§ TASK BRIEF
Omitting any pictures, transcribe the entries below exactly.

══ DATA IN THIS EXERCISE ══

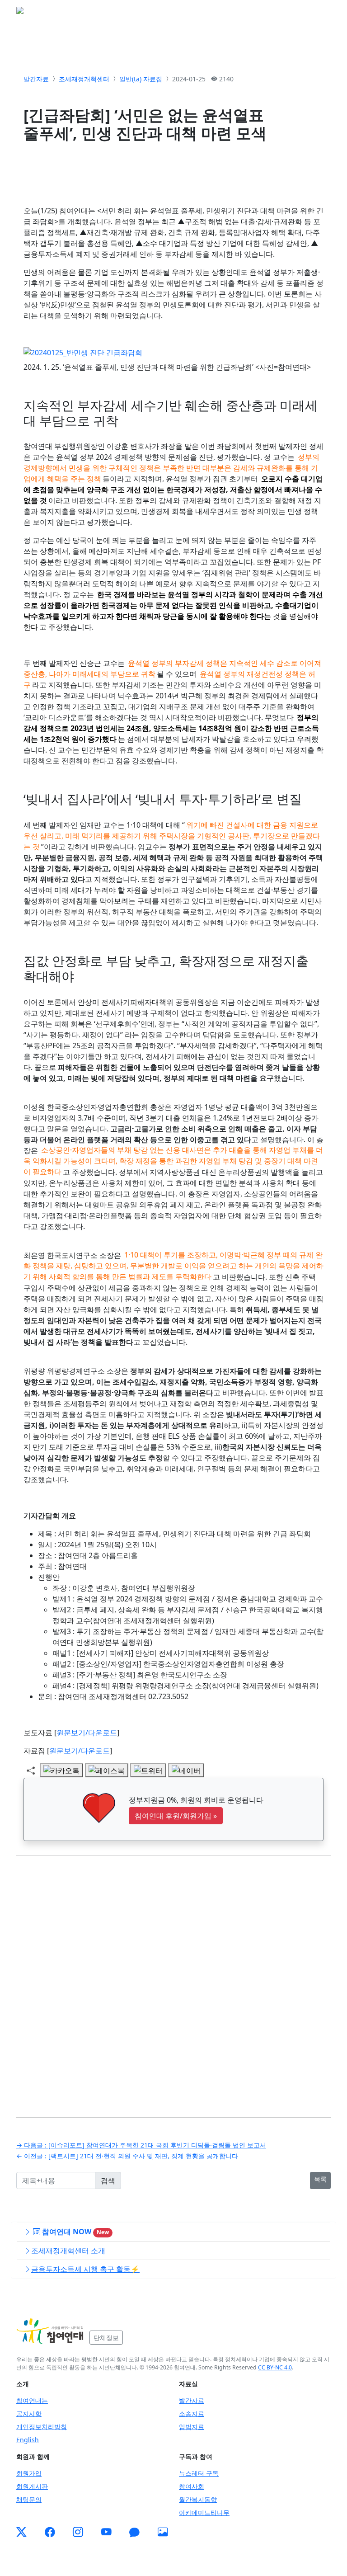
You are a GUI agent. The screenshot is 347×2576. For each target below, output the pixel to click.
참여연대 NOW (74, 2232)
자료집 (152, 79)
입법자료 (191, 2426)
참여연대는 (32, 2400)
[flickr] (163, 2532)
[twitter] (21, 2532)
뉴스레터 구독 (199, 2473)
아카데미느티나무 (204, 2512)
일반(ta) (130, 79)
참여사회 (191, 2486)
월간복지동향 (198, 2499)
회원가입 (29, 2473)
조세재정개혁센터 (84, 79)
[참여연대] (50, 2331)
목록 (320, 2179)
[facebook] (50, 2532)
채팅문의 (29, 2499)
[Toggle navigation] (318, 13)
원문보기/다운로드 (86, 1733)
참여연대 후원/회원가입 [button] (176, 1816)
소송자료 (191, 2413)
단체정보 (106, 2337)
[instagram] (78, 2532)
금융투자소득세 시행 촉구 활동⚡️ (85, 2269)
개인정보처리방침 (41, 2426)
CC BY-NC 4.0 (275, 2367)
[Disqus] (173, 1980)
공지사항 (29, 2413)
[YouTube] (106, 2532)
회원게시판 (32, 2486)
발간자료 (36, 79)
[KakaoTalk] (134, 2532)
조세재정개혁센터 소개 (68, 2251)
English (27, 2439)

═══

§ FINISHED TASK
You are a GUI agent. The screenshot is 347×2576. For each target below, output the pixel to click.
참여연대 NOW (74, 2232)
자료집 (152, 79)
입법자료 (191, 2426)
참여연대는 (32, 2400)
[flickr] (163, 2532)
[twitter] (21, 2532)
뉴스레터 구독 (199, 2473)
아카데미느티나무 (204, 2512)
일반(ta) (130, 79)
참여사회 (191, 2486)
월간복지동향 (198, 2499)
회원가입 (29, 2473)
조세재정개혁센터 (84, 79)
[참여연대] (50, 2331)
목록 (320, 2179)
[facebook] (50, 2532)
채팅문의 (29, 2499)
[Toggle navigation] (318, 13)
원문보기/다운로드 (86, 1733)
참여연대 후원/회원가입 [button] (176, 1816)
소송자료 (191, 2413)
단체정보 (106, 2337)
[instagram] (78, 2532)
금융투자소득세 시행 촉구 활동⚡️ (85, 2269)
개인정보처리방침 (41, 2426)
CC BY-NC 4.0 (275, 2367)
[Disqus] (173, 1980)
공지사항 (29, 2413)
[YouTube] (106, 2532)
회원게시판 (32, 2486)
발간자료 (36, 79)
[KakaoTalk] (134, 2532)
조세재정개혁센터 소개 (68, 2251)
English (27, 2439)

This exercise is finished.